Investigation into Aer Lingus flight emergency 

Investigation into Aer Lingus flight emergency 
The emergency over wing doors opened and the slide down on the the Aer Lingus plane which was directed back to Cork Airport after reports of a smoke in the cockpit. Picture Dan Linehan

Almost 150 people were aboard an Aer Lingus flight forced to make an emergency landing at Cork Airport yesterday, with over-wing exits and slides being used to get everyone off the aircraft in as short a time as possible.

The flight left Cork for Heathrow at 12.46pm. However, a full emergency response was put in place after the pilot declared an emergency reporting smoke in the cockpit.

Cork City and County Fire Services as well as HSE ambulances were waiting for the plane to land. Coastguard vessels in the flight path were also put on standby in case they were needed to respond.

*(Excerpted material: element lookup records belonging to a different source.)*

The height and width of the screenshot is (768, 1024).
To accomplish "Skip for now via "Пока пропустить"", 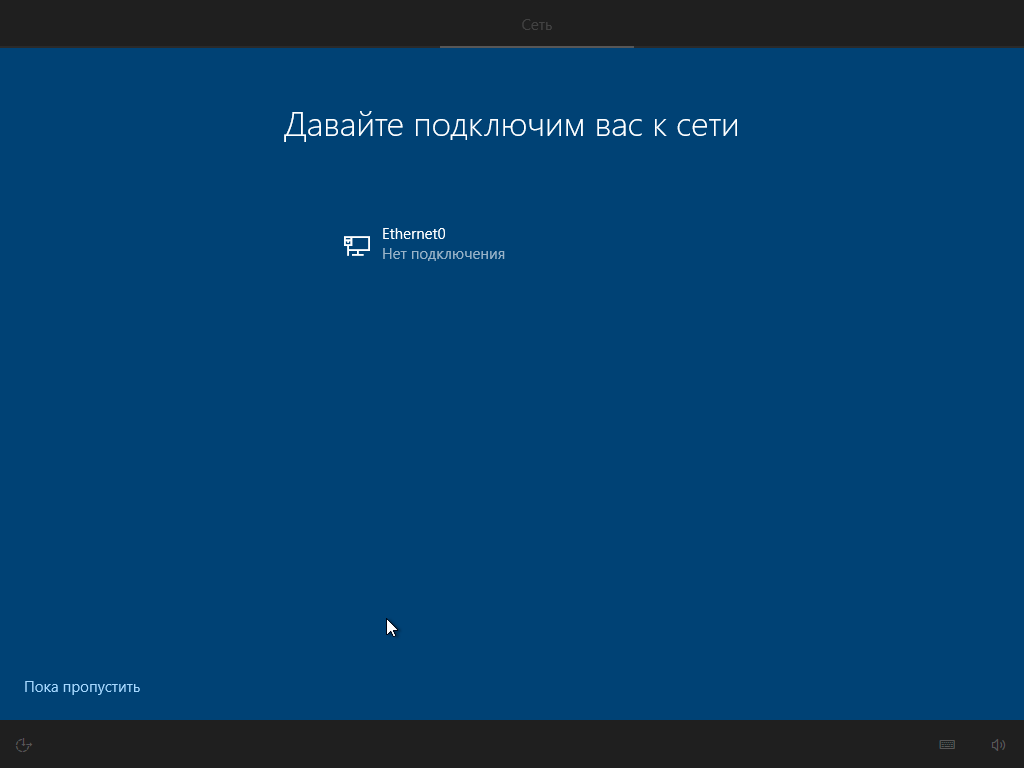I will coord(82,687).
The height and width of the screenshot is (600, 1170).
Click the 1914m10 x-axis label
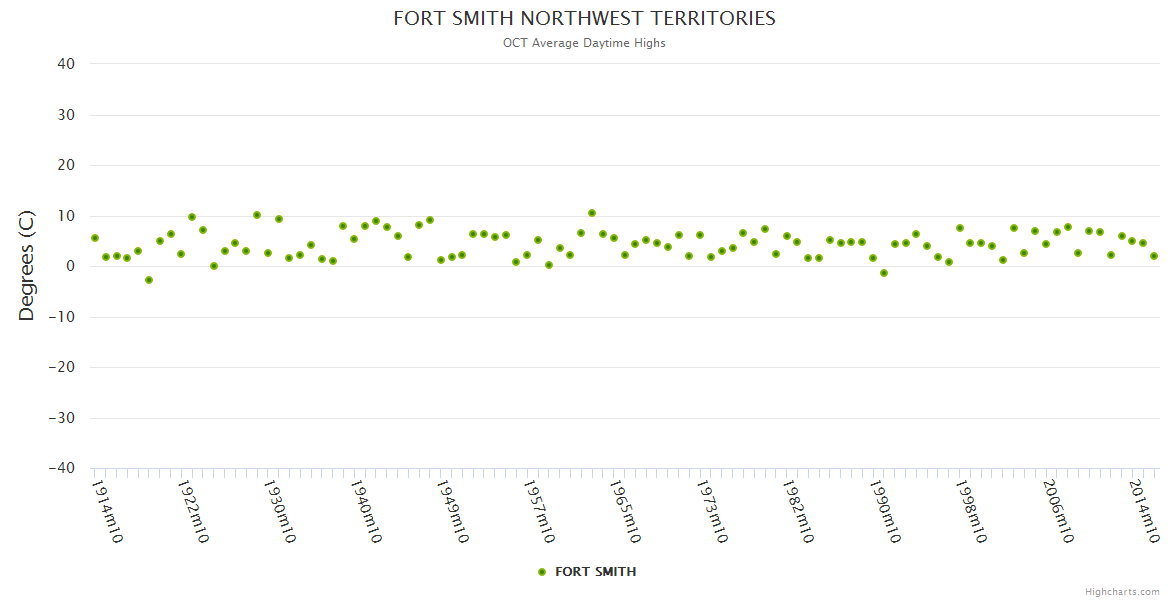[107, 511]
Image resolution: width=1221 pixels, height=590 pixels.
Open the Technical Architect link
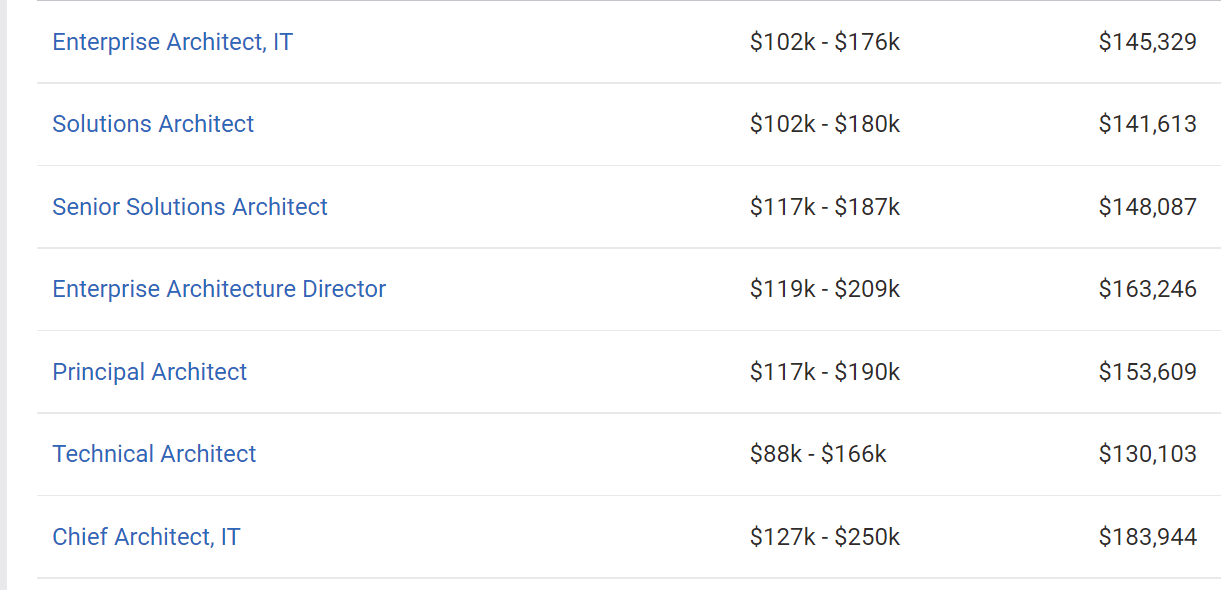click(154, 454)
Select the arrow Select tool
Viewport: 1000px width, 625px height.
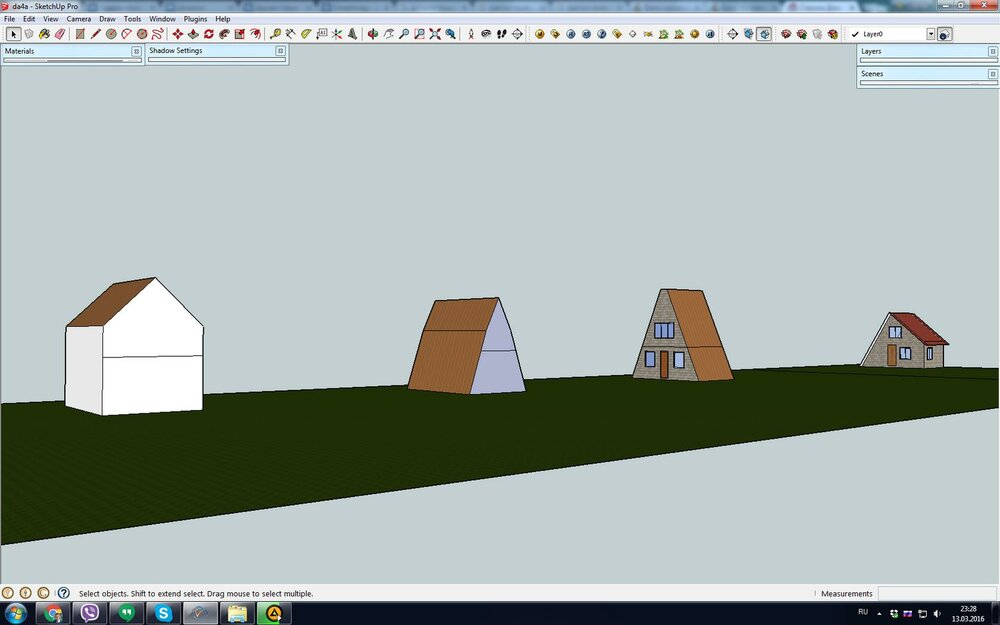click(x=13, y=33)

The plane landed safely at 1.23pm. The emergency slide chutes were deployed and the emergency exit windows over the wings were opened however most passengers exited using the stairs.

The emergency over wing doors opened and the slide down on the the Aer Lingus plane which was directed back to Cork Airport after reports of a smoke in the cockpit. Picture Dan Linehan
The emergency over wing doors opened and the slide down on the the Aer Lingus plane which was directed back to Cork Airport after reports of a smoke in the cockpit. Picture Dan Linehan

A spokesperson for Cork Airport would not speculate as to what caused the emergency although there were reports of smoke or fumes on the plane.

The Air Accident Investigation Unit (AAIU) has sent a team of investigators to Cork Airport in response to the emergency descent and landing. 

"A preliminary examination of the aircraft is now underway to determine the level and extent of any investigation that may be undertaken by the AAIU.”

One passenger aboard the flight was UCC Professor Barry O'Sullivan.

He told the Evening Echo the incident was dramatic but Aer Lingus crew dealt with the situation very well despite the aircraft not feeling "quite right" once it turned around.

“There was a bit of panic when it came back as there were lots of emergency services around and so on,” he said.

“The flight had been delayed by about 45 minutes and we were about a quarter of an hour to 20 minutes into the flight and the captain announced that there was a technical fault so we needed to return.

“I travel a lot and the plane certainly didn't feel quite right on the way back. It was a little rougher than normal but there was nobody panicking, which is good," he added.

Professor O'Sullivan said the presence of emergency services on the runway spooked some passengers but they were oblivious to the problem in flight.

“There were no reported injuries, thankfully,” Cork Airport spokesperson Kevin Cullinane said. “A full technical investigation of the aircraft is now going to happen. The safety and wellbeing of passengers is in everyone’s mind at a time like this but thankfully the aircraft landed safely.

“We train for situations like this that you hope will never happen but when it does happen it is good to know the response worked and everything was in readiness for the return of the aircraft.” 

Aer Lingus said passengers were cared for by their guest services team inside the terminal building and were brought to London on the next available flights.